The 62-year-old retired clergyman was almost crippled by Parkinson’s disease in 1982 when he was wheeled into the operating theater of Stockholm’s Karolinska Institutet, where surgeons removed part of an adrenal gland from its site over one of his kidneys.
Then neurobiologists Lars Olson and Ake Seiger of the institute minced the walnut-sized organ into small clumps of cells that could pass through the needle of a hypodermic-like device.
Finally, neurosurgeon Erik-Olof Backlund of the University of Bergen, Norway, inserted the patient’s head into a metal frame that held it in a precise position, drilled a small hole in his skull, positioned the needle point at the correct location in the brain and injected the cells.
Before that operation, the patient could barely get around and his condition was rapidly deteriorating despite large quantities of drugs to control his disease.
But within days of the surgery, the patient regained some mobility in his arms and fingers and his body became less rigid. Even though those improvements disappeared two months later, the patient’s condition did stabilize and has not deteriorated further, Backlund recalled recently.

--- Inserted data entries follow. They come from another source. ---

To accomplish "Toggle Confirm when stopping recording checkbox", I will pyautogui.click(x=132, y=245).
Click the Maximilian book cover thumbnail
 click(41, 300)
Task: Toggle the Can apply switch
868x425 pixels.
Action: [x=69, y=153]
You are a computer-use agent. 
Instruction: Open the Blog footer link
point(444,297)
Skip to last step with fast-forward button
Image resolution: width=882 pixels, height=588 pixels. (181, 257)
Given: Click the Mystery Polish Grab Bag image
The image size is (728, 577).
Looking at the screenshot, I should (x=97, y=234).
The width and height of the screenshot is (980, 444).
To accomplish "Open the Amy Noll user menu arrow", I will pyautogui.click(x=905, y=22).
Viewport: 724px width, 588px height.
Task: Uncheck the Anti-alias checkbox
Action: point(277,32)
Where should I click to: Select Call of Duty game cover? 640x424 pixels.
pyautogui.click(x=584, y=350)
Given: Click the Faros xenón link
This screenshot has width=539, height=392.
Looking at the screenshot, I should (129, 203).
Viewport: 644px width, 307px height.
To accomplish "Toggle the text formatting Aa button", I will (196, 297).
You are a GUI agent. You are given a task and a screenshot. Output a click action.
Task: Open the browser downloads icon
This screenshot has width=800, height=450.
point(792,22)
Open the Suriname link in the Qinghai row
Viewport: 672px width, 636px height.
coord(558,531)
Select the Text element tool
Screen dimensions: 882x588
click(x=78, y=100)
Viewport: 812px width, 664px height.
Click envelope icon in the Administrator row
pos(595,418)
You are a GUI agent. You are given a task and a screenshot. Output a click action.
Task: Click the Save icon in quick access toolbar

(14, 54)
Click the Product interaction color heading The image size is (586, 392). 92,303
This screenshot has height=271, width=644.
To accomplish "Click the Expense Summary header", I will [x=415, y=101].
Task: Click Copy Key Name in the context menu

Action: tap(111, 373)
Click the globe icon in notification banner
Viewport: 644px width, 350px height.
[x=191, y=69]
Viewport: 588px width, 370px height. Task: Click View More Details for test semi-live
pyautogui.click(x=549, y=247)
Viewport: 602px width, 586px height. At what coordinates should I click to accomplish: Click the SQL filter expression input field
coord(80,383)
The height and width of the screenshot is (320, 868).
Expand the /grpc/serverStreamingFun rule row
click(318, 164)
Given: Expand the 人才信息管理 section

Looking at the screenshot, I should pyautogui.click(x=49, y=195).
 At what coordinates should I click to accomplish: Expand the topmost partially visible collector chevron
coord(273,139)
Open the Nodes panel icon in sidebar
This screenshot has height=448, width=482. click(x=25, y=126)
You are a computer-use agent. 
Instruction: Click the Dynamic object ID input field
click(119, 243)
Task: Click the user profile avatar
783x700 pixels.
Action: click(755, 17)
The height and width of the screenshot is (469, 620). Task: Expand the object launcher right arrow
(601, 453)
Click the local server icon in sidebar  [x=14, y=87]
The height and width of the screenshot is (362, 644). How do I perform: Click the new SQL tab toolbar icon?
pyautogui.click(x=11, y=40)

He and his colleagues have since performed three more such operations, with even more marked improvement in the patients’ conditions, although the responses still proved transient. The neurosurgeons nevertheless are optimistic about the procedure and are planning eight more operations in the near future, Backlund said.
The advent of human brain grafts marks what San Diego endocrinologist Floyd E. Bloom of Scripps Clinic calls “an extraordinarily exciting time in the study of the brain.” And such grafts raise the possibility of providing at least a partial cure for disorders such as Parkinson’s disease or Alzheimer’s disease, which are characterized by the death of brain cells.
Scientists are generally careful to avoid the term “brain transplant,” lest it conjure up visions of Frankenstein and second-rate horror movies. And what Backlund and dozens of other scientists actually are doing is grafting relatively small numbers of brain or adrenal cells into the brain to replace cells that have died naturally or that have been killed by disease.
Those cells typically do not participate in thought processes of the brain. Instead, they secrete chemicals that are crucial to brain and body functions such as reproduction and water retention.
In the process of performing brain grafts, these scientists also are revolutionizing the study of the brain and the brain hormones that carry messages between cells. They are also, according to Scripps Clinic’s Bloom, “providing new answers to the eternal question: ‘Is it better to cure a disease with a surgical or a medical approach?’ ”
Most scientists in the United States think that more work should be done with primates to establish the procedure’s efficacy before such operations are conducted on humans here, but many predict that brain grafts will be attempted within five years.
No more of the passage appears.